Nella prefazione “trent’anni dopo” (quindi metà anni Novanta) alla sua raccolta di saggi Contro l’interpretazione (primi anni Sessanta, New York), Susan Sontag – che solo adesso si accorge di aver teorizzato una “nuova sensibilità” che era già inestricabilmente intrecciata alla logica del tardo capitalismo – scrive che «i due poli del sentimento tipicamente moderno sono la nostalgia e l’utopia. Forse la caratteristica più importante dell’epoca che ora porta l’etichetta di anni Sessanta era che ci fosse così poca nostalgia. In questo senso, fu davvero un momento utopico».
La frase che non ha bisogno di scrivere è che, al contrario, ciò che è venuto dopo si è nutrito di molta nostalgia e di sempre meno o nessuna utopia. Non ha bisogno di scriverla anche perché nel frattempo – e cioè a partire dai primi anni Ottanta – la celebre tesi di Fredric Jameson sull’effetto-nostalgia della produzione culturale postmoderna e, soprattutto, la sua volgarizzazione (peraltro infarcita di fraintendimenti) hanno trasformato la nostalgia nel mood di un’epoca. E di utopie – moderne e moderniste – neppure l’ombra.
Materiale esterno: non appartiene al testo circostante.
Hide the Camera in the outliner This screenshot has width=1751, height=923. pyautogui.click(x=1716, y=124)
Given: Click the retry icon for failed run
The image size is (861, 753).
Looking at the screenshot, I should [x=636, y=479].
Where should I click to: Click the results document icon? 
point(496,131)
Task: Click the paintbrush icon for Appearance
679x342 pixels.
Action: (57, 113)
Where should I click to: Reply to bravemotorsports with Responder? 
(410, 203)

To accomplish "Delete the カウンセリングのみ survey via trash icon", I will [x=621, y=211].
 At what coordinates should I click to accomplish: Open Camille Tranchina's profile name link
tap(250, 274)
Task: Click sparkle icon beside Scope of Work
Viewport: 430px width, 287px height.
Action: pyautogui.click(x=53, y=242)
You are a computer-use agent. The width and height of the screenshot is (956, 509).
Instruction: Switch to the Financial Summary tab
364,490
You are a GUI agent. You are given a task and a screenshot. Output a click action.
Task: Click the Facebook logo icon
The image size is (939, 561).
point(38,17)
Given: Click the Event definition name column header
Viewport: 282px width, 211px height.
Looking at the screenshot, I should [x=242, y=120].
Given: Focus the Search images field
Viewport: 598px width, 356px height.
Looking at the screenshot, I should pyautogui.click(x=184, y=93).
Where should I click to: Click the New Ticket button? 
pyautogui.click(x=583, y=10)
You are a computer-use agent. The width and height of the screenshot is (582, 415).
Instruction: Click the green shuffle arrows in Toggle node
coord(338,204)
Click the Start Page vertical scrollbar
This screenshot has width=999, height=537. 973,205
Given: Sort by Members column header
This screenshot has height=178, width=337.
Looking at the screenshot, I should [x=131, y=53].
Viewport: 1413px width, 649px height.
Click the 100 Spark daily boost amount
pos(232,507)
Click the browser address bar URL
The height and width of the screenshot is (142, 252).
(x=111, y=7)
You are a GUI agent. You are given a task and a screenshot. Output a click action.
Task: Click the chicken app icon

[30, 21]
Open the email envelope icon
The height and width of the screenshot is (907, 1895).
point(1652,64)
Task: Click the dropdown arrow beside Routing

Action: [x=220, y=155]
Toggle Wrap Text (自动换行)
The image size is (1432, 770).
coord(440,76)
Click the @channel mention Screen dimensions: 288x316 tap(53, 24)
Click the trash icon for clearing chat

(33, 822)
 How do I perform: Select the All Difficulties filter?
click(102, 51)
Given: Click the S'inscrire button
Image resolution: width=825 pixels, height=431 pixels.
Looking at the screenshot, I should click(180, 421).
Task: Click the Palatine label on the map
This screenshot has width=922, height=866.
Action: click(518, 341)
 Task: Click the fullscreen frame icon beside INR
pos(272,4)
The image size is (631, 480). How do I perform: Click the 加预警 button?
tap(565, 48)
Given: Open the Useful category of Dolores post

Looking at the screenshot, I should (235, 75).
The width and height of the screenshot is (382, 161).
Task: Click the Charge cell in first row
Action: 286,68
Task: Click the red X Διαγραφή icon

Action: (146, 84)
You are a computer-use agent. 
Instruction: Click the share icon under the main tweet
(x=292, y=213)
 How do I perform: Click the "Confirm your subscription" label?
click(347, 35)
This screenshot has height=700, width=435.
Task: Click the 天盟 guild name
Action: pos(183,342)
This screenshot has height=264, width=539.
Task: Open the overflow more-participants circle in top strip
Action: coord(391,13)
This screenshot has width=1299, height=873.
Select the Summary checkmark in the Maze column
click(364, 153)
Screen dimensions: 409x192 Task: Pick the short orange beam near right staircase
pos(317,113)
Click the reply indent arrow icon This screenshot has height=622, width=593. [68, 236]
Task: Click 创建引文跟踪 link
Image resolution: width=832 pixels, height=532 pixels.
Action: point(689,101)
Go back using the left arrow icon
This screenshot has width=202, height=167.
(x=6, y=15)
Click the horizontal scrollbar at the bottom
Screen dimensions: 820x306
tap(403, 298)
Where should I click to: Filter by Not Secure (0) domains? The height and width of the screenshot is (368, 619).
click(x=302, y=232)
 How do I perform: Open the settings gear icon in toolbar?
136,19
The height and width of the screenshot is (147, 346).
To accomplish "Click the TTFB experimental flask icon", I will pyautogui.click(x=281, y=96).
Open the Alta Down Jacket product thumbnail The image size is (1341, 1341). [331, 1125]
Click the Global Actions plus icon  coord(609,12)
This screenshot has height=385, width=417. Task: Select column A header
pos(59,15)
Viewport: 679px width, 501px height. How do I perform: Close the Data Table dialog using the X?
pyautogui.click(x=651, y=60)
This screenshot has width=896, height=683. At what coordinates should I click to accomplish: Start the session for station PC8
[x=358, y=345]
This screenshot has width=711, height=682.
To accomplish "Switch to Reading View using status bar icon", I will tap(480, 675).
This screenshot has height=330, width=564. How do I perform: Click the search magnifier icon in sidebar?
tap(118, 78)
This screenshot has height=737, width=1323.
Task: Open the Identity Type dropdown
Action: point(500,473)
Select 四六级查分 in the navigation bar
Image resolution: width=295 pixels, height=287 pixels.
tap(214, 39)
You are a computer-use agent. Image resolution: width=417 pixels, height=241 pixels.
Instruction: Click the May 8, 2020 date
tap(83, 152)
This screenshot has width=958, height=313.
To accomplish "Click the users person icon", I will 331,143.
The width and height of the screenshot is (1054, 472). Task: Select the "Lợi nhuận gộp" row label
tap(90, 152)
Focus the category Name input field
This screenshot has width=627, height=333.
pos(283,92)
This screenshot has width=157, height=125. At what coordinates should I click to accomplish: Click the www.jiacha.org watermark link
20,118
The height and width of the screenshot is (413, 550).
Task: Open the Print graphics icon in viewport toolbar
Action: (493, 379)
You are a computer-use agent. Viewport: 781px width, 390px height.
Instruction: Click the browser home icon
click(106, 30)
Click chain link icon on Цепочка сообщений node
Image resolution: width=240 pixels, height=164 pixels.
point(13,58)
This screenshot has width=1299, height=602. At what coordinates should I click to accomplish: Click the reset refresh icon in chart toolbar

Del resto, in rapporto al piano della Storia, la nostalgia non possiede nulla di autentico o “altruistico” o imperativo – cose di cui ha invece bisogno l’immaginazione di qualcosa di davvero nuovo e diverso («Il faut être absolument moderne», Arthur Rimbaud, 1873). A ben vedere, la nostalgia funziona anche come un’arma di difesa; fraintende per statuto la Storia e sfugge così un confronto reale.

Se la serie Netflix Stranger Things – a proposito della quale si è scritto spesso di nostalgia – ha qualcosa di interessante da dire sugli anni Ottanta – e cioè, più esattamente, sul nostro rapporto (trent’anni dopo…) con quel decennio –, è proprio questo: che, per il momento, il tenore della relazione è ancora epistolare – a debita distanza, lento, per segni e convenzioni. Insieme, però, questo sentimentalismo retrò testimonia anche qualcosa di meno volontario: per come si sono svolti gli anni Ottanta, la nostalgia rischia di essere l’unica strada percorribile – o, quantomeno, la più dritta e popolare e anche, naturalmente, commerciale.

Troppo immaginario (allettante perché già nostalgico) e troppa Storia (e senso della Storia) fuori campo (senza per forza scomodare Baudrillard). E troppo immaginario subito senza tempo, già pensato come tale. Una resistenza di cui ci si rende meglio conto guardando a quanto è stato fatto di recente (a quanto è stato possibile fare) sugli anni Settanta (sempre americani, anzi newyorkesi) da una serie tv come Vynil e, soprattutto, da un romanzo come Città in fiamme. Chiamatelo, se volete, realismo storico; quando si lavora sul mito, è sempre possibile ritrovare, da qualche parte, la realtà. L’immaginario, invece, possiede qualcosa di gommoso – oltre che senza tempo, è anche senza spazio.

Eppure è proprio da qui, dal repertorio visivo degli anni Ottanta, che si deve ripartire; non però come fa Stranger Things – che chiude subito il discorso perché funziona benissimo, ovvio – ma, piuttosto, con la lentezza e il realismo e la filologia di una serie (per restare alle serie) come The Americans; lavorare, insomma, sulle forme del travestimento, anziché a partire dal fascino per il costume: nessun altro decennio più degli Ottanta (e penso naturalmente anche al caso italiano) ha oggi bisogno di essere riguardato ponendosi nel punto esatto in cui la realtà si scambia con l’immaginario (nel momento esatto in cui i russi diventano americans, insomma); evitando dunque sia la nostalgia (gli americani), sia un approccio piattamente frontale e ideologico, e tutto dalla parte degli abusi della credulità popolare (i russi).

Un buon modo, anche, per evitare, in tempi ipermoderni (Charles, Lipovetsky), di pensare – facendo funzionare la nostalgia a pieno regime – che gli anni Ottanta siano stati l’ultimo decennio “normale” di questo secolo brevissimo. Di pensare che le “stranger things” di quel decennio fossero, tutto sommato, più addomesticabili e comprensibili di quelle di oggi.